_What you are asked to do_.
The records below are to be written out again, exactly as they appear.

Data provided: Begin

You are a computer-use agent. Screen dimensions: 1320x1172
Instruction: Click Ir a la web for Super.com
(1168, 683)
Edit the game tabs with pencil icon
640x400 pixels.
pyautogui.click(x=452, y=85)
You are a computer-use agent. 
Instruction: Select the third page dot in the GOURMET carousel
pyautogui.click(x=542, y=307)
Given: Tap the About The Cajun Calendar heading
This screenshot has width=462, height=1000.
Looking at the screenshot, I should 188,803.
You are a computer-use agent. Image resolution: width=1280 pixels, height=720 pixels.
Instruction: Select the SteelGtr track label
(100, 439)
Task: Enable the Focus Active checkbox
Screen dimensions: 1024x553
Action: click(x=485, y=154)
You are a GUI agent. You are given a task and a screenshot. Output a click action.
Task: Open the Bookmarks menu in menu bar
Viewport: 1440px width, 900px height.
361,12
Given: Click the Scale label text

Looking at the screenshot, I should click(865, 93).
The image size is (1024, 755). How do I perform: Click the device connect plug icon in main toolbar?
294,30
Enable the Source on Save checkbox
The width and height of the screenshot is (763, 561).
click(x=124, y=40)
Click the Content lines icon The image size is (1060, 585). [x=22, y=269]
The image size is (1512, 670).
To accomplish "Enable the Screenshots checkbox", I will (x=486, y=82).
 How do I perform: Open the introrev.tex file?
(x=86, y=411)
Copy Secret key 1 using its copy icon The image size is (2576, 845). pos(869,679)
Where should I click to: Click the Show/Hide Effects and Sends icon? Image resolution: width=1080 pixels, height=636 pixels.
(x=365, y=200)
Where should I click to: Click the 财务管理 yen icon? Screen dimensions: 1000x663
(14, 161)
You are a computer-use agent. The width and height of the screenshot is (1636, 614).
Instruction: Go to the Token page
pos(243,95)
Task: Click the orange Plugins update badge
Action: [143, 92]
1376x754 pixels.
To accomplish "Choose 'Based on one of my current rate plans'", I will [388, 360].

Data provided: End

_Solution to the problem_.
You are a computer-use agent. Screen dimensions: 1320x1172
Instruction: Click Ir a la web for Super.com
(1168, 683)
Edit the game tabs with pencil icon
640x400 pixels.
pyautogui.click(x=452, y=85)
You are a computer-use agent. 
Instruction: Select the third page dot in the GOURMET carousel
pyautogui.click(x=542, y=307)
Given: Tap the About The Cajun Calendar heading
This screenshot has width=462, height=1000.
Looking at the screenshot, I should 188,803.
You are a computer-use agent. Image resolution: width=1280 pixels, height=720 pixels.
Instruction: Select the SteelGtr track label
(100, 439)
Task: Enable the Focus Active checkbox
Screen dimensions: 1024x553
Action: click(x=485, y=154)
You are a GUI agent. You are given a task and a screenshot. Output a click action.
Task: Open the Bookmarks menu in menu bar
Viewport: 1440px width, 900px height.
361,12
Given: Click the Scale label text

Looking at the screenshot, I should click(865, 93).
The image size is (1024, 755). How do I perform: Click the device connect plug icon in main toolbar?
294,30
Enable the Source on Save checkbox
The width and height of the screenshot is (763, 561).
click(x=124, y=40)
Click the Content lines icon The image size is (1060, 585). [x=22, y=269]
The image size is (1512, 670).
To accomplish "Enable the Screenshots checkbox", I will (x=486, y=82).
 How do I perform: Open the introrev.tex file?
(x=86, y=411)
Copy Secret key 1 using its copy icon The image size is (2576, 845). pos(869,679)
Where should I click to: Click the Show/Hide Effects and Sends icon? Image resolution: width=1080 pixels, height=636 pixels.
(x=365, y=200)
Where should I click to: Click the 财务管理 yen icon? Screen dimensions: 1000x663
(14, 161)
You are a computer-use agent. The width and height of the screenshot is (1636, 614).
Instruction: Go to the Token page
pos(243,95)
Task: Click the orange Plugins update badge
Action: [143, 92]
1376x754 pixels.
To accomplish "Choose 'Based on one of my current rate plans'", I will [388, 360].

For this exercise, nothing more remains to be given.